**TO DO:** Show every line in the entries below where the word "computer" appears.

**AVAILABLE DATA:**
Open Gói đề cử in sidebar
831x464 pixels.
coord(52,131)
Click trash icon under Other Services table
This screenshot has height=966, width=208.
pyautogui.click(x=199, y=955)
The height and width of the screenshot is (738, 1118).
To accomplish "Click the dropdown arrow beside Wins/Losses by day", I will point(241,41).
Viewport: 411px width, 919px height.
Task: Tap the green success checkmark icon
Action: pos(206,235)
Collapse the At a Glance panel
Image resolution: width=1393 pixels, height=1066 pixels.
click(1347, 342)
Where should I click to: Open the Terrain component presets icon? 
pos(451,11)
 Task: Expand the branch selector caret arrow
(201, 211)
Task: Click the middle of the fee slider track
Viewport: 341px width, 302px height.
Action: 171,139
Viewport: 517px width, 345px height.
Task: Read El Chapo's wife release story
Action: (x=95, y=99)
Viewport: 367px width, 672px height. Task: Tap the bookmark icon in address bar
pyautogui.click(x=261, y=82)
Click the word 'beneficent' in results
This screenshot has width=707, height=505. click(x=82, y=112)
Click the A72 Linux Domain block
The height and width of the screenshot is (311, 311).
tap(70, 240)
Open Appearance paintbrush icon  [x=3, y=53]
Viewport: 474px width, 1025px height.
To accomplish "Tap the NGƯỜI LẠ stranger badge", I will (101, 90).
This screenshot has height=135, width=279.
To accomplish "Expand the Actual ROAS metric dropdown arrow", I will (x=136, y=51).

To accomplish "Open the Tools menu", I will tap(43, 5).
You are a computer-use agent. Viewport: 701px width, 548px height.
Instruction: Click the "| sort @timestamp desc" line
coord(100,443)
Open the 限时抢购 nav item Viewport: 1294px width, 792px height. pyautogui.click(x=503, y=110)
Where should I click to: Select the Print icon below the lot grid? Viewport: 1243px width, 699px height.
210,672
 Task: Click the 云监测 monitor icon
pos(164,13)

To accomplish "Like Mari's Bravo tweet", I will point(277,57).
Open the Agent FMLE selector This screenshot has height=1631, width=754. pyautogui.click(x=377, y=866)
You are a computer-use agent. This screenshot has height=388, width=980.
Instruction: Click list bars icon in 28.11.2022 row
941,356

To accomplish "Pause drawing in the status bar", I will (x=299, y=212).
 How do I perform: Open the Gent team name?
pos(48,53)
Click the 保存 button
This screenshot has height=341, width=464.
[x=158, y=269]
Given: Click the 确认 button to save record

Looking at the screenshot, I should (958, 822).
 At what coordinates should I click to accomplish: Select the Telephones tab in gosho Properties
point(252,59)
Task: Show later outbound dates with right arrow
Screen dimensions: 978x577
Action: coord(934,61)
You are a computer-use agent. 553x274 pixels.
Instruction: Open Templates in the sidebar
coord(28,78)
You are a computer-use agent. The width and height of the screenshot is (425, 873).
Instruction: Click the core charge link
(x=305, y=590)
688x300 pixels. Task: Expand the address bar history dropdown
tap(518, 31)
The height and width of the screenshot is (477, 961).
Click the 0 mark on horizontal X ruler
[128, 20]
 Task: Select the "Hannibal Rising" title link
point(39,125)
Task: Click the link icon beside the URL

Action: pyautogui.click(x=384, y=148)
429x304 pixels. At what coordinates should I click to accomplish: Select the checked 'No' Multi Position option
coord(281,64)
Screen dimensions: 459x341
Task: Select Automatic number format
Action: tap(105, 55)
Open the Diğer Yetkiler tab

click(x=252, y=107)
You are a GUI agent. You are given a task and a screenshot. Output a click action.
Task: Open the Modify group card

**OUTPUT OF THE EXERCISE:**
You are a computer-use agent. Viewport: 701px width, 548px height.
You are a computer-use agent. This screenshot has height=388, width=980.
You are a computer-use agent. 553x274 pixels.
You are a computer-use agent. The width and height of the screenshot is (425, 873).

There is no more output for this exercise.